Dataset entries

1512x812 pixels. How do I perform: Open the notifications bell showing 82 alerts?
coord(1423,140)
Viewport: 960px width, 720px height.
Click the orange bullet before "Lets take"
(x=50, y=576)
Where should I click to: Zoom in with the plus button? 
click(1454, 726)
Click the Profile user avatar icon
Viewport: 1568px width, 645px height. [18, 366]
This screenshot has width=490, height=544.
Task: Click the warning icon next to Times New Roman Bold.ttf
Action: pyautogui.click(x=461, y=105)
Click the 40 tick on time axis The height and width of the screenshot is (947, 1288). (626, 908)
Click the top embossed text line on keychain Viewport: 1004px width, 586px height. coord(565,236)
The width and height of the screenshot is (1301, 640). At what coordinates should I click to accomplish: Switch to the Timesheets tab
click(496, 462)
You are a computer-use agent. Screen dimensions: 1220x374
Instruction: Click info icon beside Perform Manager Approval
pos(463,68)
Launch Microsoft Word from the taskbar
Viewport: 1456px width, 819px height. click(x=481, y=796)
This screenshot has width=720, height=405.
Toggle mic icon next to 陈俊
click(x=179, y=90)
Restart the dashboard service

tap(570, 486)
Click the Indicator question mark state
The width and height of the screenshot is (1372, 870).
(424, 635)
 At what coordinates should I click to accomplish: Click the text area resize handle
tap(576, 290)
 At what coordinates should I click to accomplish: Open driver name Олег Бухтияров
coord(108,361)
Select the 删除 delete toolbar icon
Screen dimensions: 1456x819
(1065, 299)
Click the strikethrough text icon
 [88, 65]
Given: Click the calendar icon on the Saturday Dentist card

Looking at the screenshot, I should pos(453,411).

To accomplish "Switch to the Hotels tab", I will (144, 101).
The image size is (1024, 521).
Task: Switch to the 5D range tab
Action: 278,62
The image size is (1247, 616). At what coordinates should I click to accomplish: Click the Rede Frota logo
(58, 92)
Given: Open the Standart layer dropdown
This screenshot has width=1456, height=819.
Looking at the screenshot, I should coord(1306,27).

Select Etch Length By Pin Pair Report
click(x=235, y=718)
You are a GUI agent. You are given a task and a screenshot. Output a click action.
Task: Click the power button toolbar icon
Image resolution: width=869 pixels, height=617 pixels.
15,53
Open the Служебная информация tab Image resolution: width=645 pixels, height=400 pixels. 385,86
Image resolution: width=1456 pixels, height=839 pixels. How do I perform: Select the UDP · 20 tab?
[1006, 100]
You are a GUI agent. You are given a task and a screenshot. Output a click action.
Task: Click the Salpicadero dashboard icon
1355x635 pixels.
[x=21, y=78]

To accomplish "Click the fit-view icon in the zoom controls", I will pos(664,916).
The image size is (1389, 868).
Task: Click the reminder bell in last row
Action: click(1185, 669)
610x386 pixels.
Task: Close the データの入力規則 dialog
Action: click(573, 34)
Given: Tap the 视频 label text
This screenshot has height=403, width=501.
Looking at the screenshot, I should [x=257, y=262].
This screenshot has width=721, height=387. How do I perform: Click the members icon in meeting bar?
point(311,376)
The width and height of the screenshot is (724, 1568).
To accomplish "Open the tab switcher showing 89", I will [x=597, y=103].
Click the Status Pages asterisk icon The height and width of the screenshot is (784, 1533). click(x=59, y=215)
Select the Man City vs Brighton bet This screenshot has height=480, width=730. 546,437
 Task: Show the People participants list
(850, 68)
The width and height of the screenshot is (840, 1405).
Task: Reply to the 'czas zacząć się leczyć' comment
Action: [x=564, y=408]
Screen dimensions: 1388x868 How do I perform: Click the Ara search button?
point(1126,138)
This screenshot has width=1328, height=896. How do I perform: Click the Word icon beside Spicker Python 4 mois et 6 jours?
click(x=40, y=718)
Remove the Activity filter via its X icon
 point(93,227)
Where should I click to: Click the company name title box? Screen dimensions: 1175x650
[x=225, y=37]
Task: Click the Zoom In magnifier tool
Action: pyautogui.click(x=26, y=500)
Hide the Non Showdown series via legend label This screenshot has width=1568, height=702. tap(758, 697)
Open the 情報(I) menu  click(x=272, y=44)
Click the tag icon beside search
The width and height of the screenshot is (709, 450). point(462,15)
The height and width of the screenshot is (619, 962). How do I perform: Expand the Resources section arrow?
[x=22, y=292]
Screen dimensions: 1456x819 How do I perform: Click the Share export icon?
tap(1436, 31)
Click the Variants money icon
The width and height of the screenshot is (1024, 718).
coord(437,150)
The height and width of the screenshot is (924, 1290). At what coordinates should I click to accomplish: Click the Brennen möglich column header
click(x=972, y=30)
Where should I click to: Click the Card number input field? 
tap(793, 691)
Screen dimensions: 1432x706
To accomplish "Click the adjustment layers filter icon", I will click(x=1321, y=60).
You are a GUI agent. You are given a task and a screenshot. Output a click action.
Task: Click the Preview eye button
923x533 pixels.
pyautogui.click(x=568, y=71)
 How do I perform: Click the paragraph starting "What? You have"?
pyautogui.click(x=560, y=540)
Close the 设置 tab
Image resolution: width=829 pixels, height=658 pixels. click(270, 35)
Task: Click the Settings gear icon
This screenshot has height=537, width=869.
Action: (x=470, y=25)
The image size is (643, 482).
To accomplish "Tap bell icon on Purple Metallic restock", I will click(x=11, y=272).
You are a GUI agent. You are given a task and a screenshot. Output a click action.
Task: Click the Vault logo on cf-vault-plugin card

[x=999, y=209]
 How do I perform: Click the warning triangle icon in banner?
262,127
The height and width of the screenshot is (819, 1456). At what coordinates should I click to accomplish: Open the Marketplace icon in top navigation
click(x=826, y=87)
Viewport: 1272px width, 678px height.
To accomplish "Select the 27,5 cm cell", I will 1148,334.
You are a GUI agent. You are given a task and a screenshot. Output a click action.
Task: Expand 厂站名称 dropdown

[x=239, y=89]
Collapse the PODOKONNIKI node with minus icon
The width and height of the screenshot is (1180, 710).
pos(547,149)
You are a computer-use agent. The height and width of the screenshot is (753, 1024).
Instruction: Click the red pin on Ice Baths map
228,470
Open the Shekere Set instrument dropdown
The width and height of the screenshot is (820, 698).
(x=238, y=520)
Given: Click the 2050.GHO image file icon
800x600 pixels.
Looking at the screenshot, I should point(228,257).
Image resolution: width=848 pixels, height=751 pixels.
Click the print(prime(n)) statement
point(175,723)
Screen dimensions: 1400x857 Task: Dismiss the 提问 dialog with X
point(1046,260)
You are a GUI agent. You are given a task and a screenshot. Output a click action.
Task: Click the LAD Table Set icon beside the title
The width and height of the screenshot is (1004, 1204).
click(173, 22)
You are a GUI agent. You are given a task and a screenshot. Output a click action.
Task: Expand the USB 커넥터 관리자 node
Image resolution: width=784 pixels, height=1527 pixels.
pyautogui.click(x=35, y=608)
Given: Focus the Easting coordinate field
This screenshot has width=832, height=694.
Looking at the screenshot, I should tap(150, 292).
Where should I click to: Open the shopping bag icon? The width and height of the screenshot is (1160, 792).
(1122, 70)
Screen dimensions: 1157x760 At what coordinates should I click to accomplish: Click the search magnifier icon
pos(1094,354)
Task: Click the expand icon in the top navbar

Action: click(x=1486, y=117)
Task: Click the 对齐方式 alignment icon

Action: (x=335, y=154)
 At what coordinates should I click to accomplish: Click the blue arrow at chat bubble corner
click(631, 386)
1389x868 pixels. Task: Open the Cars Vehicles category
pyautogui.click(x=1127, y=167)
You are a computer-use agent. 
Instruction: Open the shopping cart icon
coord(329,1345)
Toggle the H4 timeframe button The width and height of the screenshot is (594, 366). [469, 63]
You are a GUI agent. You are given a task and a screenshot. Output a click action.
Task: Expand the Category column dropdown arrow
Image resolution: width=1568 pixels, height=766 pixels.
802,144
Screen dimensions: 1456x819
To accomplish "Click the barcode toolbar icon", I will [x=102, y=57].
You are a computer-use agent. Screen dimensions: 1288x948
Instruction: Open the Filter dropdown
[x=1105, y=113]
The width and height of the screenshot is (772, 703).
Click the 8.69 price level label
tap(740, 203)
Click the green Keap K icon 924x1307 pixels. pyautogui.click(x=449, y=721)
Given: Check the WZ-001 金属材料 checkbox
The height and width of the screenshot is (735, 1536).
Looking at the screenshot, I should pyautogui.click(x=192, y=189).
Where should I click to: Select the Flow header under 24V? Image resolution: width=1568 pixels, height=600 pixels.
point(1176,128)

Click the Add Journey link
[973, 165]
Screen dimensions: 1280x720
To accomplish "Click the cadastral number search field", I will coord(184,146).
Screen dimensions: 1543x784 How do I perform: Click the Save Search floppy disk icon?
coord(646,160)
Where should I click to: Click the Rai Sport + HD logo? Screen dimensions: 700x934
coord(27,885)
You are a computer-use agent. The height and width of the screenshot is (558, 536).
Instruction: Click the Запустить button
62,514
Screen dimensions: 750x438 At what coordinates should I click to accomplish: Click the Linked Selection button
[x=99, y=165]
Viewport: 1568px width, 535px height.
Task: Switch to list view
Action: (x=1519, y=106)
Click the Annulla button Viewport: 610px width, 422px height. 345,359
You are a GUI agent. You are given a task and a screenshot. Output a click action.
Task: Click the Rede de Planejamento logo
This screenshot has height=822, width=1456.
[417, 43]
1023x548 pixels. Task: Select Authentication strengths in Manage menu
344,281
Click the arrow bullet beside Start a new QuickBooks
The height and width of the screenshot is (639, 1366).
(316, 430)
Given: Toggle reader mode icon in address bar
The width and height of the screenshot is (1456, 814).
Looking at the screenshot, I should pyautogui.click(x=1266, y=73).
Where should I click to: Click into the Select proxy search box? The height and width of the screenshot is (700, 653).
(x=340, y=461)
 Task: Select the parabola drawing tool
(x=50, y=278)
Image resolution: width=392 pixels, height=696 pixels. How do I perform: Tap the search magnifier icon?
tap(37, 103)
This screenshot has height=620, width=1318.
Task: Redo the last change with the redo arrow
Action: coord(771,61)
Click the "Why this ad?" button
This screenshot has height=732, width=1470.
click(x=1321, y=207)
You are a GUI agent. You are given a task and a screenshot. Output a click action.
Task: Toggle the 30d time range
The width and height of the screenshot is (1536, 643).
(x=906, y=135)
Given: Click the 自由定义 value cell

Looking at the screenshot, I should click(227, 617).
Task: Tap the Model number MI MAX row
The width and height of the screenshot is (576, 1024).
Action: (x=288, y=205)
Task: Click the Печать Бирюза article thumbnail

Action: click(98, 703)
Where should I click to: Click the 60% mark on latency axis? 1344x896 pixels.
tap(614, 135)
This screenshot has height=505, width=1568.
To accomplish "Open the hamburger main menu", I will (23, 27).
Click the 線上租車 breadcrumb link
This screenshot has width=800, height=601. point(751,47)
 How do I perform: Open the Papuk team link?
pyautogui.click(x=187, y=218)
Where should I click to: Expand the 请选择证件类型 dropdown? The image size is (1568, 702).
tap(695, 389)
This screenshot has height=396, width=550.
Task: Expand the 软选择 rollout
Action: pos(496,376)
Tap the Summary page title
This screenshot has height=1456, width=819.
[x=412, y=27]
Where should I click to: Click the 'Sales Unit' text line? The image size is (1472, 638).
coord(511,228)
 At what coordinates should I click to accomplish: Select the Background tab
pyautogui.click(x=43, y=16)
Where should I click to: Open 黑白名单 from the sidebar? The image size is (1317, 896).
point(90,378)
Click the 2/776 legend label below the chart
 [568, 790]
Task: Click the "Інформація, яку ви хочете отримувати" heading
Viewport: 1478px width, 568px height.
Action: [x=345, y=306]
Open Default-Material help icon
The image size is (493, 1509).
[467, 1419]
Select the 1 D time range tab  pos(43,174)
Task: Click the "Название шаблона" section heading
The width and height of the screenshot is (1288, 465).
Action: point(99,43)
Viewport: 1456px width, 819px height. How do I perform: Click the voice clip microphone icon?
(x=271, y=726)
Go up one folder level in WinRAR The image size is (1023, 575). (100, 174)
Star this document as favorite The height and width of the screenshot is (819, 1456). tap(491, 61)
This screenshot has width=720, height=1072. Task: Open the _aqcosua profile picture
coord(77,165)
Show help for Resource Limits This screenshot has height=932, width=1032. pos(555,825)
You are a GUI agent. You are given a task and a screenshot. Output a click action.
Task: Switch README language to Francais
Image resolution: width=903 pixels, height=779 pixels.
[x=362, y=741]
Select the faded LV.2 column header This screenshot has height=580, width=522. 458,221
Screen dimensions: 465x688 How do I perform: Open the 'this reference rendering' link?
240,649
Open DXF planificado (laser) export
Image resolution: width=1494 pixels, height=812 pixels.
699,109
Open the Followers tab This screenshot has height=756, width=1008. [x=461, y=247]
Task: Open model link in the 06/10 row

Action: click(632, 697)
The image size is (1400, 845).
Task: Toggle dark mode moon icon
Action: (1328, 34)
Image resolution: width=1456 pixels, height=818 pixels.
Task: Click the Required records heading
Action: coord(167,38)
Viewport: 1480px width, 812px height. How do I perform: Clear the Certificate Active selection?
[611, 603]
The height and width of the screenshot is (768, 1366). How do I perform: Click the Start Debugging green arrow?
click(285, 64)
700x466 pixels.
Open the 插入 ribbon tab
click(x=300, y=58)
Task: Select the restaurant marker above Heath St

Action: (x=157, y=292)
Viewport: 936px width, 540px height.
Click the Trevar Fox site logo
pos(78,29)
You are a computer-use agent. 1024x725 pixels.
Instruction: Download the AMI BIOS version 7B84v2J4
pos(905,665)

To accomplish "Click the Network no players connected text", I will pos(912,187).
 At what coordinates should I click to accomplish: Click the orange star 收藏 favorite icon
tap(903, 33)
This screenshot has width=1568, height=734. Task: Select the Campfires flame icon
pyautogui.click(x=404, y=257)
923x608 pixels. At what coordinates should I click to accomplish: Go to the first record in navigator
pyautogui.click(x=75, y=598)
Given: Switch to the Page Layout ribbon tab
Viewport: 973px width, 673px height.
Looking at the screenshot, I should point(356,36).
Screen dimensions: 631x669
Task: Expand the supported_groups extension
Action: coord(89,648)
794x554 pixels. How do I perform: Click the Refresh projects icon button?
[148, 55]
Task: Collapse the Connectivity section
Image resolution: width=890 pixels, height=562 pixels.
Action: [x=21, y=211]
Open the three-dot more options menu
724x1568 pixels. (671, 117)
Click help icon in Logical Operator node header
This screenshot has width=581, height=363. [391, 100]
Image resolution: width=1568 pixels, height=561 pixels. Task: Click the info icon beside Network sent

Short problem
Turn the lines above, from the line containing "яку ви хочете" through the line containing "Star this document", into a Markdown table with the columns Row and Line. Leave out any blank lines.

Solution to the problem
| Row | Line |
|---|---|
| 1 | Task: Click the "Інформація, яку ви хочете отримувати" heading |
| 2 | Viewport: 1478px width, 568px height. |
| 3 | Action: [x=345, y=306] |
| 4 | Open Default-Material help icon |
| 5 | The image size is (493, 1509). |
| 6 | [467, 1419] |
| 7 | Select the 1 D time range tab  pos(43,174) |
| 8 | Task: Click the "Название шаблона" section heading |
| 9 | The width and height of the screenshot is (1288, 465). |
| 10 | Action: point(99,43) |
| 11 | Viewport: 1456px width, 819px height. How do I perform: Click the voice clip microphone icon? |
| 12 | (x=271, y=726) |
| 13 | Go up one folder level in WinRAR The image size is (1023, 575). (100, 174) |
| 14 | Star this document as favorite The height and width of the screenshot is (819, 1456). tap(491, 61) |